22 April 2015: It was a bright sunny morning and the taxi driver was keen to impart his tricks for the best route into town. (Look, no traffic lights!) It was also the day I was offered the job on Linguistic DNA.
Before Linguistic DNA, I looked to EEBO-TCP to provide context for shifts in the language of bible translation. It was quantifiable language data, enabling me to work out a loose comparison between the first century of English print (-1569) and the fifty years that followed (-1619) and so sample language change between Geneva and King James. This was especially applicable to my work with translations of the Hebrew chayil. Forms of valour are rare in (what survives of) English (in print) pre-1570, but “mighty man of valour” became the dominant translation for the Hebrew phrase ish gibbor chayil in the King James Version of the Bible. There are thirty times as many instances of valour in the later period, though the document count increases only three-fold. The astute will wonder whether this might be a case of documents getting longer or using the term more densely. At best, statistics raise questions rather than providing answers, and it’s not my intention to deal with the questions my deliberately provocative statistic raises here.
22 April 2016: A year on, LDNA has strategies to query the fullness of EEBO-TCP (not to be confused with the fullness of English print from the period) and illuminate not only the distribution of individual lemmas, but collective relationships between groups of words; as well as plentiful ideas to expand those queries. As we move closer to a point of analysis and interpretation, we need to treat our processor’s outputs with ever increasing awareness of the heterogenous nature of EEBO-TCP, the diversity (and sometimes perversity) of what’s in it. (LDNA blog readers can expect reflections on the representativeness of EEBO in a future post.)
Personally, I look forward to scrutinising one of the special issues affecting our data: English as a vehicle for translation. Many of the longest texts printed in sixteenth-century England were translations (and the shorter ones too!). It is in translated texts that a majority of the early “valours” can be found. Is this about genre? (The popularity of knights’ legends and their association with valour and its cognates?) Or the priming of the translator’s lexicon, likely to use Latinate language where French had gone before? Will our analysis show up pairings in line with Gideon Toury’s hypothesis—that where the target language lacks prestige (and the translator confidence) doublets are used to express an idea that took up only one term in the source?
Valour, I should note, is not the kind of epi-concept Linguistic DNA expects to expose; but if a word is known by the company it keeps, it is relevant to ask how much of that company migrates between languages, and to wonder how we (in an evolution of the present project, perhaps) can assess that. How might computational approaches take into account the prevalence of translation in early modern English? A thorough answer is I suspect beyond the scope of LDNA; but in the next few months, in consideration of the contextual research theme (RT1), I shall continue to mull over the question of how translated texts contribute to concept formation—and have pledged some first reflections on this at SHARP 2016.
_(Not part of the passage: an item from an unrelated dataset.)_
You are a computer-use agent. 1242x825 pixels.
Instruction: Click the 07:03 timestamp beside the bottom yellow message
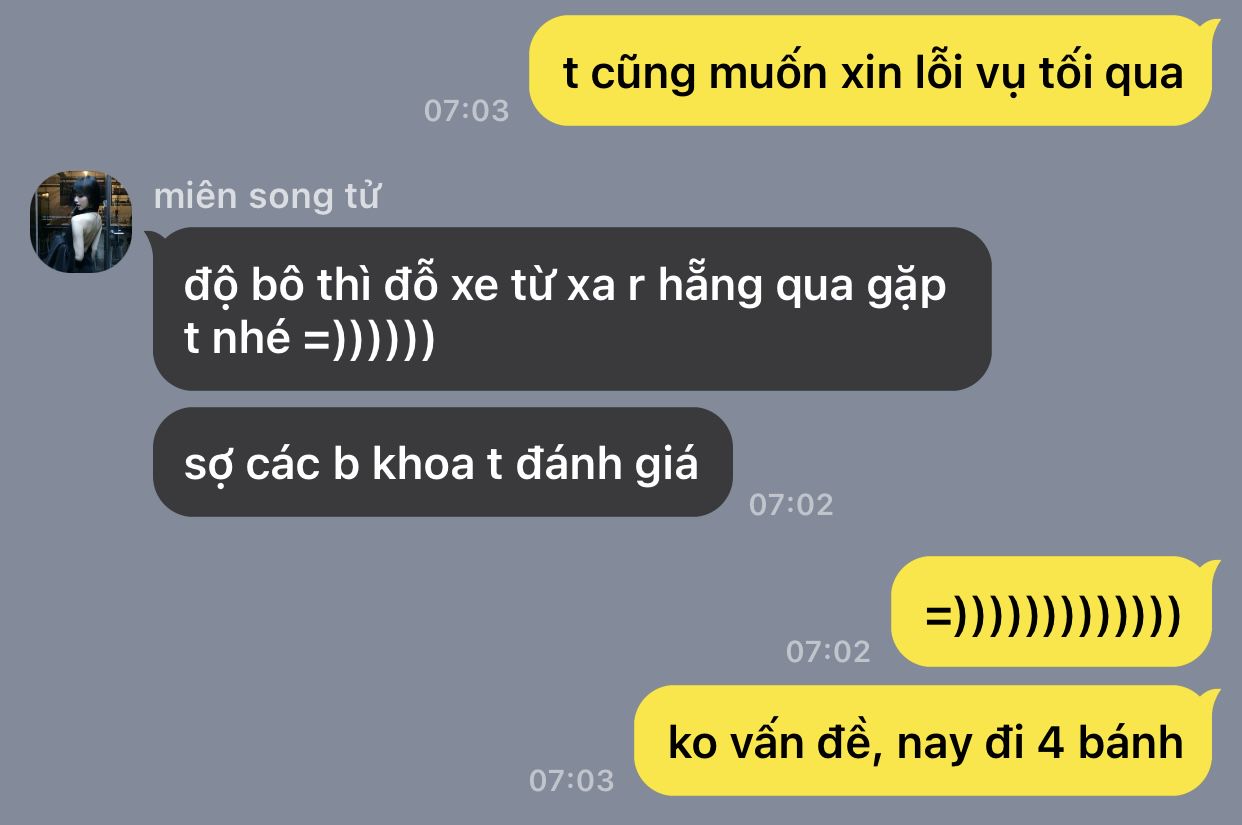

 The quantity of printed works increases throughout the period. Anupam Basu’s image effectively illustrates the relationship between what has survived to be catalogued in the ESTC and what has been transcribed for EEBO-TCP, as well as the growth in both across time.
 It would be better to observe that, those who want to take token counts into question are presently well advised to make use of Andrew Hardie’s CQPweb interface—while noting that his EEBO-TCP v 3.0 contains rather less of EEBO-TCP than is now available to UK universities via JISC.
 See G. Toury, Descriptive Translation Studies and Beyond (John Benjamins Publishing, 1995) 102-112.